-------- Text block
Putting these three variables together:

RFM_data <- data.frame(R = as.numeric(Rec$min), F = Freq$npurchases, M = Mon$mon)

For our analysis of these data we’ll exclude customers with negative monetary values. These mostly represent customers who returned a purchase from the prior year who did not make a purchase during the year in question.

RFM_data <- filter(RFM_data, M > 0)

Question #1:

Investigate the distribution of these variables using visuals or summary statistics. Based upon your assessment, should any of these variables be transformed to mitigate the influence of outliers? Provide a brief justification.

Question #2:

Analyze these data using \(k\)-means clustering (transforming variables when necessary). Be sure to report on how many clusters you used, and how you might describe the members of each cluster to a non-statistician. A satisfactory answer should include 2-4 sentences and at least one visualization.

Question #3:

Analyze these data using PAM clustering. Be sure to report on how many clusters you used, and how you might describe the members of each cluster to a non-statistician. A satisfactory answer should include 2-4 sentences and at least one visualization.

7. Hierarchical Clustering

\(k\)-means and PAM are both partitioning algorithms that require a pre-specified number of clusters. In contrast, hierarchical clustering aggregates (or splits) the data into a tree-like representation known as a dendrogram, which can be cut to define a desired number of clusters.
----------------
> [Challenge 1]: Name every clustering method mentioned in the clustering exercise text.
> [Challenge 2]: Extend the clustering exercise text, picking up right after its final sentence.
-------- Data shown
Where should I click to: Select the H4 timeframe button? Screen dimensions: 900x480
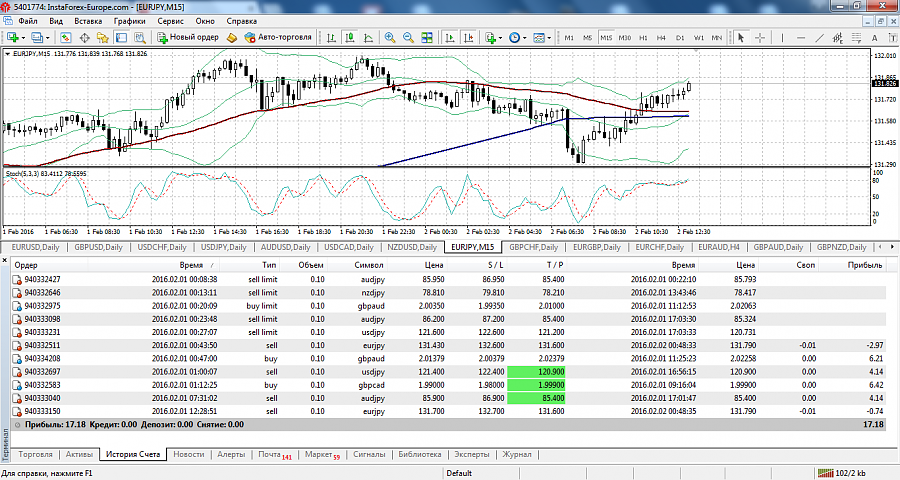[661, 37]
----------------
-------- Data shown
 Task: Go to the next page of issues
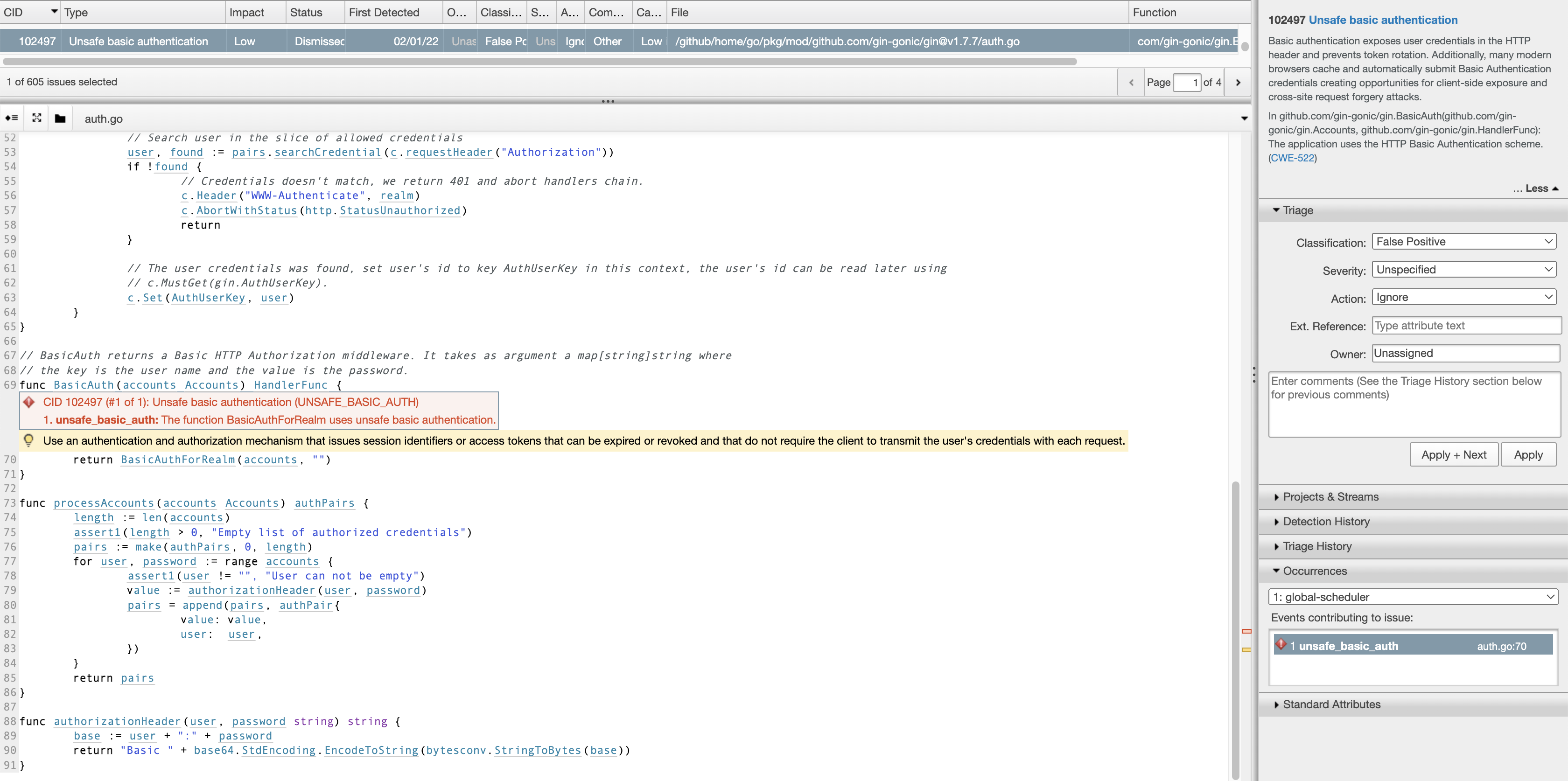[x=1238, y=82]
----------------
> [Reply 1]: k-means clustering, PAM clustering, hierarchical clustering

> [Reply 2]:
There are two categories of approaches to hierarchical clustering:

Agglomerative or “bottom-up” methods, which begin with each data-point as its own cluster, then proceed to aggregate clusters until all observations are grouped together.
Divisive or “top-down” methods, which begin will all data-points in a single cluster, then proceed to split clusters until all observations are their own cluster.

There are many different implementations and algorithms falling under these two general schemes. The example below illustrates Agglomerative Nesting (AGNES), an agglomerative algorithm, and Divisive Analysis (DIANA), a divisive algorithm.

d <- get_dist(scale(USArrests))  ## Hierarchical Clustering requires a distance matrix
ag <- agnes(d)  ## AGNES
fviz_dend(ag, cex = 0.4, k = 4)

di <- diana(d)  ## DIANA
fviz_dend(di, cex = 0.4, k = 4)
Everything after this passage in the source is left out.